Lien Release vs. Lien Withdrawal

By Brian Mahany


Clients dread tax liens. Many say that the IRS or their state revenue department is an unresponsive large bureaucracy, but, boy, do tax liens get people’s attention. During my term as state revenue commissioner in a northeastern state, I quickly learned that nothing gets attention faster than liens and levies.

A tax lien will cause a major decrease in your credit score. Anecdotally, clients have told me their credit score dropped 100 points when a tax lien was filed. Immediate payment of the tax debt will help one's credit score improve, but it will take a long time to get the score back to where it was. In other words, a tax lien may cause your score to drop 100 points overnight, but paying those taxes doesn’t erase the memory of the lien filing – it remains on your credit history for years.

For most with tax liens, the historical fix is to pay the tax and obtain a lien release. Obviously, paying the tax and getting a lien release is better than not; but in terms of credit score, the lien release only scores a C-.

Are there alternatives?

The IRS says addressing a tax problem before it gets to the lien stage is always the best solution. However, our clients often come to us after liens have already been filed.

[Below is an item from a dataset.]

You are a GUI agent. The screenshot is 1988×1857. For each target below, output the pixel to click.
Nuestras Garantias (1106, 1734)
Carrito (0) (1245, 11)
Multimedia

For many, the better route is a lien withdrawal. A lien withdrawal is different than a lien release. Lien releases are automatically filed once a tax debt is paid. Lien withdrawals, however, are not automatic. You have to ask (Form 12277 – Application for Withdrawal of Filed Form 668(Y), Notice of Federal Tax Lien). If you are successful in obtaining a lien withdrawal for your client, his or her credit score can be restored overnight. The withdrawal erases, or “pulls back,” the original lien as if it was never there.

Sometimes, you can obtain one even if your client’s taxes are not fully paid.

The IRS is obligated to provide a withdrawal if the debt was liened in error. There are strict notice requirements and time deadlines that must be followed before the IRS or most state tax agencies can file a lien. If you can show a mistake in this process, you get a lien withdrawal and your client’s credit can be repaired quickly.

The IRS is also permitted to provide a withdrawal if doing so “facilitates the collection of tax.” A similar criterion says that the lien can be withdrawn if it can be shown that withdrawal is in the “best interest of the government and taxpayer.”

Admittedly, these criteria are quite broad. A good tax lawyer or accountant can craft a winning argument with the IRS collections representative.

Keeping one's professional license and keeping the doors open on a business are two arguments that have been successful in the past to persuade the IRS to issue lien withdrawals, even though a debt was not fully paid. To qualify for a withdrawal before all tax debts are fully paid, there must be an installment agreement in place and all current taxes must be paid.

Convincing clients that your services are essential may be the hardest thing to do. Navigating the collection process, avoiding seizures and other enforced collections, and qualifying for an offer in compromise or lien withdrawal are all very different prospects. Clients must understand that this work is best left to professionals.